▸ **INSTRUCTIONS**
1. In the blog post about the nursing shortage, which instructors were being phased out while the writer was in nursing school?
2. Quote the nursing shortage post word for word, from "At 13 writing" through "my spare time.".

▸ **SOURCE PASSAGE**
########################################

Friday, August 14, 2009

The Manufactured Nursing Shortage

In 1986 my Allergist told me there would be a nursing shortage in 2000. I was 10 years old, I believed anything my doctor told me. I’m not sure why I remember him telling me that. Why would a 10 year old care if there was going to be any kind of shortage in the future unless it was chocolate ice cream or pizza or something of immediate value. Besides, I had plans to become a doctor, an Allergist or a Pulmonologist. I could see the years of schooling stretched out before me.


At 13 writing seemed like the profession for me. I would create these stories and write my friends in as characters. I made them laugh. I had no problems with chemistry and biology. And math—I could do it. But every night it was a struggle, Dad helping me with my math homework and me crying. Some story problem about polka-dot shirts. I don’t think we ever got that one right. English made sense. I wanted to be Anne of Green Gables. I wanted to be V.C. Andrews. That’s before I realized that V.C. Andrews was not good literature.


But I sobered up and chose a nursing major. It was practical, and I didn’t know what else to do. I could always write in my spare time.


In 1996 there weren’t waiting lists to get into GVSU Kirkhof School of nursing. And you didn’t need a 4.0 to get either. There seemed to be plenty of instructors.


Currently, there are not enough nursing instructors to teach the amount of students who are waiting. But this is manufactured. When I was in nursing school, they were starting to phase out all the instructors who did not have their doctorate. A masters degree in nursing wasn’t good enough to teach it anymore. This completely eliminated the number of available instructors thus creating a “shortage.” With fewer instructors, GVSU was forced to admit less nursing students to its program. And this created the waiting list and ridiculously high standards. Especially when I hear that they are picking students based solely on grade point averages. I’m sorry this doesn’t make a good nurse.

########################################

(Records from a dataset)
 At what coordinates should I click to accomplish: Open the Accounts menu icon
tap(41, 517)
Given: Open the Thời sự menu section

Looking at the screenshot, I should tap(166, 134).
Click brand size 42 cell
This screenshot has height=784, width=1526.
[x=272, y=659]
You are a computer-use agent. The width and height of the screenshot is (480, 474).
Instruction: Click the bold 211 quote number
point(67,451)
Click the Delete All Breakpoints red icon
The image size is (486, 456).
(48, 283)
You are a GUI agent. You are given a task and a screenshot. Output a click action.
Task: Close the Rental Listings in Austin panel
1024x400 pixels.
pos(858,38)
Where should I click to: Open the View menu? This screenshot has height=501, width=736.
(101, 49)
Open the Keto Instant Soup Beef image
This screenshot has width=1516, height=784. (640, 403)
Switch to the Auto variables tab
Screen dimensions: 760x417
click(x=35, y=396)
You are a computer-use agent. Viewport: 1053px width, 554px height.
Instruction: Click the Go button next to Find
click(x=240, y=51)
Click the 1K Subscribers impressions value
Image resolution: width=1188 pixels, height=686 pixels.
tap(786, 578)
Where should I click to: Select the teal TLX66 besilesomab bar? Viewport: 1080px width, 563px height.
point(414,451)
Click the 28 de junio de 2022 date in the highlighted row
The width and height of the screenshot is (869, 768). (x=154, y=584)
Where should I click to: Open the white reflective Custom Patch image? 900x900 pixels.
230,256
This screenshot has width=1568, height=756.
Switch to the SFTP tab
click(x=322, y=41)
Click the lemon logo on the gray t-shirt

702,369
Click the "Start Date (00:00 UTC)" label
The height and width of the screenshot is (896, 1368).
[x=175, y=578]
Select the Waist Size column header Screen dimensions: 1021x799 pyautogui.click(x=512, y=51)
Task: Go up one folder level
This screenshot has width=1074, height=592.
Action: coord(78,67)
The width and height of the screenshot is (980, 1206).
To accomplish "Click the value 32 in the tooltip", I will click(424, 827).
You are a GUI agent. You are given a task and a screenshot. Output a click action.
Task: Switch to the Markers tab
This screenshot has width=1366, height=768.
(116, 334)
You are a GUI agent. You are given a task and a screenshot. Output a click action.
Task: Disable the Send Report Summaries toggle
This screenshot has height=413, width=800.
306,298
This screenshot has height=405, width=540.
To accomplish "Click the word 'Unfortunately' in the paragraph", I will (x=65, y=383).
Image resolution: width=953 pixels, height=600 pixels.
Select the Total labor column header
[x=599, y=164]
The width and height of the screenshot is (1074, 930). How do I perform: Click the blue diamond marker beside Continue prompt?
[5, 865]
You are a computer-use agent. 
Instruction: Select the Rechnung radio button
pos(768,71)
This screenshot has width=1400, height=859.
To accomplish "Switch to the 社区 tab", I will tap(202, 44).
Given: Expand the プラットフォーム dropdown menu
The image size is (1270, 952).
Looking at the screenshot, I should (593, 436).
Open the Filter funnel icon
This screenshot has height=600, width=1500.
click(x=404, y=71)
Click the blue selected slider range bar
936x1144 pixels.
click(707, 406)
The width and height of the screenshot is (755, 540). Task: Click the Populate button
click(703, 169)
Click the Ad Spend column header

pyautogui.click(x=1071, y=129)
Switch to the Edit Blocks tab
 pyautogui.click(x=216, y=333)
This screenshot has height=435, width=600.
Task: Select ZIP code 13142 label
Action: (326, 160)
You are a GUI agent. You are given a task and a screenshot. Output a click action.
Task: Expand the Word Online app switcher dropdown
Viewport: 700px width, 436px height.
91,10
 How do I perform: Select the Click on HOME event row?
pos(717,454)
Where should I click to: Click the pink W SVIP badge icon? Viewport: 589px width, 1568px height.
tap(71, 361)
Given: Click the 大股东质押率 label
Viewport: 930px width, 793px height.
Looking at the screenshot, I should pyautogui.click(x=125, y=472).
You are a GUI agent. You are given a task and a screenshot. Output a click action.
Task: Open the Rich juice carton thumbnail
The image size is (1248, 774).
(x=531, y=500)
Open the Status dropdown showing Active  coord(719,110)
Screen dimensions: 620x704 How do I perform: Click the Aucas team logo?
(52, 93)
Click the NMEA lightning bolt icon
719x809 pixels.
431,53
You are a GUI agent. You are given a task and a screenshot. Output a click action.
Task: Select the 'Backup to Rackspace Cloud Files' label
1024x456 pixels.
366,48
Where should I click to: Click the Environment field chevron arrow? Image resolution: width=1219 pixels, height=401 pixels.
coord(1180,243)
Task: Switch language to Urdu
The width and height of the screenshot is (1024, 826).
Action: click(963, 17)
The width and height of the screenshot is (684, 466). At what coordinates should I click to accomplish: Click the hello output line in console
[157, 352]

########################################

▸ **EXERCISE RESULTS**
1. Instructors who did not have their doctorate were being phased out.

2.
At 13 writing seemed like the profession for me. I would create these stories and write my friends in as characters. I made them laugh. I had no problems with chemistry and biology. And math—I could do it. But every night it was a struggle, Dad helping me with my math homework and me crying. Some story problem about polka-dot shirts. I don’t think we ever got that one right. English made sense. I wanted to be Anne of Green Gables. I wanted to be V.C. Andrews. That’s before I realized that V.C. Andrews was not good literature.


But I sobered up and chose a nursing major. It was practical, and I didn’t know what else to do. I could always write in my spare time.